Corpos gordos ocupando lugares de extremo alcance midiático se tornam um ato de resistência. A participação do Tiago em um programa desses é essencial. A representatividade é tão necessária que só de ele estar lá já ajuda e inspira muita gente. Pessoas gordas são excluídas o tempo todo. Quando se sentiu deixado de lado, o Tiago refletiu a nossa sociedade. Você, gordo, é excluído quando não tem roupas do seu tamanho, quando não cabe no banco de um transporte público, quando um equipamento médico não suporta seu peso. Ficar de fora de uma prova porque ninguém quis fazer dupla com você, como aconteceu com o Tiago no ‘BBB’, é uma situação de exclusão que se origina do bullying gordofóbico escolar.

Recentemente, a atriz Manuela do Monte revelou ter sido incentivada a fazer dieta radical quando protagonizou ‘Malhação’. Você recebeu esse tipo de sugestão ou imposição?

Quando eu estudava teatro, uma professora me disse que os autores não escrevem personagens para atores gordos e que eu deveria emagrecer se quisesse ter uma carreira. Um ano depois, eu estreei na Globo em uma série da Glória Perez dirigida pelo Mauro Mendonça Filho, ‘Dupla Identidade’. Na Globo, sempre fui bem aceito em todos os projetos que fiz. Poucos personagens eram estereotipados. Tive oportunidade de falar sobre gordofobia em alguns trabalhos. Em outros, nem se comentava o fato de eu ser um homem gordo. Vejo um avanço nas escalações de atores. Percebo que alguns produtores de elenco, como o Guilherme Gobbi, apostam na diversidade em seus castings. Obviamente, ainda temos muito a conquistar. As pessoas ‘padrão’ têm mais oportunidades.
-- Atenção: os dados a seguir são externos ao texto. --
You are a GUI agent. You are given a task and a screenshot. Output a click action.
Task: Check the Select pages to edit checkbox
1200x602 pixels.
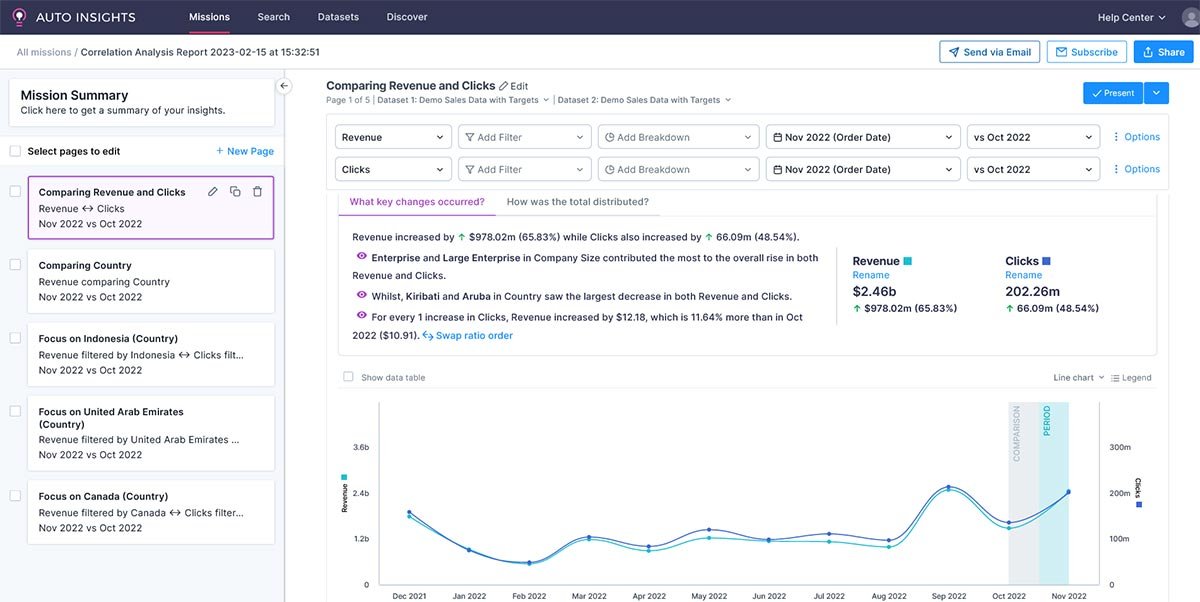pyautogui.click(x=14, y=150)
Muita gente acha que, por fazer novela na Globo, um ator está famoso, rico e com os boletos pagos. Você ainda enfrenta desafios para manter sua carreira e se sustentar?

A vida na arte é uma renúncia ao comodismo. Você sempre precisa se reinventar, estar atento a novos trabalhos e oportunidades. Amo a vida que escolhi. O prazer que tenho de viver da arte me deixa extremamente realizado. Eu tive que aprender educação financeira. Nessa profissão, há momentos em que você ganha muito dinheiro e, em outros, não ganha tanto. Precisa saber se organizar. Na pandemia, fiquei mais de um ano desempregado, por exemplo. A vida artística não é fácil.

Como avalia sua participação na novela ‘Quanto Mais Vida, Melhor’?

Me diverti muito. Fui feliz fazendo essa novela. Toda a equipe foi muito bem comandada pela extraordinária direção do Allan Fiterman e do Pedro Brenelli. O público gosta. Pessoas me param na rua para dizer que a novela é a alegria delas no momento. A minha dupla com o Pedroca Monteiro se tornou a experiência mais divertida que eu tive dentro da Globo.

Pretende usar seu poder de influência como artista na campanha eleitoral? Está interessado em política?

Eu, como indivíduo e como artista, gosto de me posicionar politicamente. Infelizmente, vivemos um desgoverno. Não vou fazer campanha eleitoral para ninguém, mas vou manifestar minha opinião política. Não vou cometer o mesmo erro da última eleição, que foi acreditar em uma Terceira Via, votando no Ciro Gomes. Dessa vez, será 13 logo no primeiro turno. A única saída que eu vejo para o Brasil é tirar o Bolsonaro do poder.